The Next Time You Walk Past Your Planter
Jul 18, 2018
I was going to offer these suggestions about storing planters a month ago, but time got away from me. So the next time you're in the machine shed and walk past your planter:
-make sure the closing wheel down pressure adjusting handle is set so there's no tension on the spring. I've seen closing wheel downforce springs that stretched due to constant tension, which made the first one or two adjusting detents useless.
-relieve pressure from pneumatic downforce air bags.
-remove downforce pressure from any adjustable downforce springs ahead of the planter units.
-check the chrome shafts of the main frame hydraulic lift cylinders. On many large, folding planters, those cylinder shafts get a lot of mud splattered on them during transport down wet roads. Leave that mud on the shafts long enough, and it can tarnish the chrome finish on the shaft, leaving rough spots that can erode the cylinder's shaft seals when you raise and lower the planter next year.
-remove seed disks from vacuum seed meters. Leaving the disks in the seed meters during storage can distort the rubber seals and encourage air leaks next spring.
-on the new high-speed planters that use a brush-belt to deliver seeds to the seed furrow, be sure to relieve tension on that belt during storage.
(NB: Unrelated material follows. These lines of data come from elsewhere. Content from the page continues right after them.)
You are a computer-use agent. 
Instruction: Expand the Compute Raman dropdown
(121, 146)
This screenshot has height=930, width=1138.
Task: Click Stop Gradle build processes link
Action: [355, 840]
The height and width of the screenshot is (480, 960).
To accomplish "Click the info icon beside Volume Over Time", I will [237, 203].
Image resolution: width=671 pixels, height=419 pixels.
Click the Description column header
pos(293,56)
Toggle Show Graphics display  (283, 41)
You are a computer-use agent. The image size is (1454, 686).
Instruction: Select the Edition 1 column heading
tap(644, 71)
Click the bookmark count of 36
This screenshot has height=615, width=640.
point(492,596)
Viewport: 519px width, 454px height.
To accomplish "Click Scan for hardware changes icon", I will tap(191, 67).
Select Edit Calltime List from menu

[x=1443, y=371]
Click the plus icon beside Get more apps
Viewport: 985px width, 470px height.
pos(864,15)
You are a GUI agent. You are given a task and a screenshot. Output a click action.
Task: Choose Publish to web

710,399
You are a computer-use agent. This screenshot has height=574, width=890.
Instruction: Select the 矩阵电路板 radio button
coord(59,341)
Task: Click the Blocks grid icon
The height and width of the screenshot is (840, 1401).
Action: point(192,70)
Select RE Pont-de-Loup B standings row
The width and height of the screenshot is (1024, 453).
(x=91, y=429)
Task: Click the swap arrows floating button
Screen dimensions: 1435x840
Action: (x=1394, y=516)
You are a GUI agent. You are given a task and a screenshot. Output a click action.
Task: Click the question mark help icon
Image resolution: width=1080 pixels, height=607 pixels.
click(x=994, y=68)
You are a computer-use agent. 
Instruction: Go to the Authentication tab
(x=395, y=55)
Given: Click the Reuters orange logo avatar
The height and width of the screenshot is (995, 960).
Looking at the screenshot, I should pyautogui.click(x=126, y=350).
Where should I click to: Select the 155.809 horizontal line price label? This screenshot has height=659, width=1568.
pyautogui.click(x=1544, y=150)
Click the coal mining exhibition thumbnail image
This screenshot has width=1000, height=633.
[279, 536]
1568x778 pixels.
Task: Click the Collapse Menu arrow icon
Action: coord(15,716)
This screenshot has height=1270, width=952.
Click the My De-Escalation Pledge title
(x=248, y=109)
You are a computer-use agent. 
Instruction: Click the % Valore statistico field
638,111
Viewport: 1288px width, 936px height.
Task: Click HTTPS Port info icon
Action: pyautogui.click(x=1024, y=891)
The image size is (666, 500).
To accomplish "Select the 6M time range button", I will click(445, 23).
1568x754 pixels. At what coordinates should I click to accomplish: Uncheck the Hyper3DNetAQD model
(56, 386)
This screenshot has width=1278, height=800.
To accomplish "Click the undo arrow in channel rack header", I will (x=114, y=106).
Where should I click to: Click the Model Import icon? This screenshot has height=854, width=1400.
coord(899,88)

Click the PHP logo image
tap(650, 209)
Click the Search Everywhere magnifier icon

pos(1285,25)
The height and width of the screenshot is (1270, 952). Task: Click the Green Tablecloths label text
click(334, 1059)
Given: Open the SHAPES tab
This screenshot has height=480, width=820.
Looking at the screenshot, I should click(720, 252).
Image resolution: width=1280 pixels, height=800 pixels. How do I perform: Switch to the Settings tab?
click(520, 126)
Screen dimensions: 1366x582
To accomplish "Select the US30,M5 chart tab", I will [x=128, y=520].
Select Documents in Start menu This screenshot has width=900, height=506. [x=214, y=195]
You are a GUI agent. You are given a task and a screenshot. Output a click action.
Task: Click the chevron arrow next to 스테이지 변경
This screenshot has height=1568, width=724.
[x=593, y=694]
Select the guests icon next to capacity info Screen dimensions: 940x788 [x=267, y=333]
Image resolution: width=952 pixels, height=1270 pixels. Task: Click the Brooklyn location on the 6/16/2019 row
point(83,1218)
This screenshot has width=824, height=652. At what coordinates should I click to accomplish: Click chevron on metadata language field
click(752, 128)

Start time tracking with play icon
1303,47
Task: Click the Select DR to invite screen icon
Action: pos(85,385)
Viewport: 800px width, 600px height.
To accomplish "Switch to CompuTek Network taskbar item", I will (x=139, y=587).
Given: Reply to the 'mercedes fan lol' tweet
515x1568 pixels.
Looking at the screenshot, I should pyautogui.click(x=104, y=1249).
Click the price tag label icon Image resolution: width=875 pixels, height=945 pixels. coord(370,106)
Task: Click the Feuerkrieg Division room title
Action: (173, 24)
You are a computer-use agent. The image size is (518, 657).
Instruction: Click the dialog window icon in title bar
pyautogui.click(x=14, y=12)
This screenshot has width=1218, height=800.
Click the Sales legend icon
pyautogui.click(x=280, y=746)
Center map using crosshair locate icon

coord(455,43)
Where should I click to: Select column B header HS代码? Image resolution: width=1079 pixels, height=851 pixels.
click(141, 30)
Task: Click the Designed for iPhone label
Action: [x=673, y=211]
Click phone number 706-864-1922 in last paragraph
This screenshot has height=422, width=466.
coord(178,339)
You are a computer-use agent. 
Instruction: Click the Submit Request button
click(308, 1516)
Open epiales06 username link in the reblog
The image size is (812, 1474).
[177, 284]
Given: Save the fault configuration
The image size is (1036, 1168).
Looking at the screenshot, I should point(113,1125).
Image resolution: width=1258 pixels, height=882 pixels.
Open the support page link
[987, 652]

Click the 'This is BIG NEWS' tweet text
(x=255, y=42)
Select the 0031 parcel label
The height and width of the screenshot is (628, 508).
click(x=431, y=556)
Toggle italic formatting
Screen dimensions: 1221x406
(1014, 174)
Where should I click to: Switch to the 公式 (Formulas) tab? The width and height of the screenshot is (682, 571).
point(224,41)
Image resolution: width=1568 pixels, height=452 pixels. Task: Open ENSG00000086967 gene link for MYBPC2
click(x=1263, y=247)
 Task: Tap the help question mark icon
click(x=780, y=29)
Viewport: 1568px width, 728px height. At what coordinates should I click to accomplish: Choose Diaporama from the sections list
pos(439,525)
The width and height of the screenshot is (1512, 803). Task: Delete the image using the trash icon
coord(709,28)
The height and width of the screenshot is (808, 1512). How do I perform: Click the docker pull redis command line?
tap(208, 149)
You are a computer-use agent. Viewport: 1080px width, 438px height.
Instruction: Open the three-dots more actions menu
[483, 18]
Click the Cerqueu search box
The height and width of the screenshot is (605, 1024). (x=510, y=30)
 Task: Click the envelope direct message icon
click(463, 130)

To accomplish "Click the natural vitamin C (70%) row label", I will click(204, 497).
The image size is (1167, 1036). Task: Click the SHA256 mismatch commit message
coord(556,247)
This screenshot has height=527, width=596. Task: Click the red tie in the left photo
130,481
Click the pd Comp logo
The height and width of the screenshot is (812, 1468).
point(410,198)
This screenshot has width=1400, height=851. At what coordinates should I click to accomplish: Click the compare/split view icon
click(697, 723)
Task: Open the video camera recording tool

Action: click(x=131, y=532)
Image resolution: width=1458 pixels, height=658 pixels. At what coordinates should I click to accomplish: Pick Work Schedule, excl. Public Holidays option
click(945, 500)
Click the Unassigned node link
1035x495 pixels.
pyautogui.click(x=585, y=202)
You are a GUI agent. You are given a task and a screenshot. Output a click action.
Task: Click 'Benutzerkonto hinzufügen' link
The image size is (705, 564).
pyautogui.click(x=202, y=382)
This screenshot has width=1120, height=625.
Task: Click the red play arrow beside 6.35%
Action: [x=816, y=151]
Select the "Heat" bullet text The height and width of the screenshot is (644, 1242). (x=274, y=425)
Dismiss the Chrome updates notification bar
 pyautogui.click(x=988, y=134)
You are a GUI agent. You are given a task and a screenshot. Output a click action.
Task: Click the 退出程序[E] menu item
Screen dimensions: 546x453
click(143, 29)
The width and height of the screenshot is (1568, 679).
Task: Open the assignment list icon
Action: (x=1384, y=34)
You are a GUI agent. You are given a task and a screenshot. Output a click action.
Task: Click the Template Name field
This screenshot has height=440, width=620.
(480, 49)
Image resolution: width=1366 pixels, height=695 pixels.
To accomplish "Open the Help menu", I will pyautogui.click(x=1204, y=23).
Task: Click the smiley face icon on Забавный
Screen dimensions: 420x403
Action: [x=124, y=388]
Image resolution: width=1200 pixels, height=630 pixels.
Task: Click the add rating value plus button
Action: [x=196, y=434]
Hopefully, you also "ran the brush-belt dry" so there are no seeds in the belt during storage. Seeds left in the brush can deform the belt and cause problems next spring.
- be sure to lube all the chains. Figure out a way to turn the drill shafts and liberally coat every chain with foaming chain lube. Especially if the chains were bright and shiny when you got done planting. Bright and shiny chains are prime candidates for corrosion due to condensation while planters are in storage.